Directions for this task:
Look for the line containing "The height and width of the screenshot is (406, 618)." in the entries below, then print that line and all that follow it exactly.

Records supplied:
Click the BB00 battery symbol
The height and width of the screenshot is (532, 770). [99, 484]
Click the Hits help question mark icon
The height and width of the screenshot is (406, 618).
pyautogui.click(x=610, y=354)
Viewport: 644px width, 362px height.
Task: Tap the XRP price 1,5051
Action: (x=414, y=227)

Solution to the problem:
The height and width of the screenshot is (406, 618).
pyautogui.click(x=610, y=354)
Viewport: 644px width, 362px height.
Task: Tap the XRP price 1,5051
Action: (x=414, y=227)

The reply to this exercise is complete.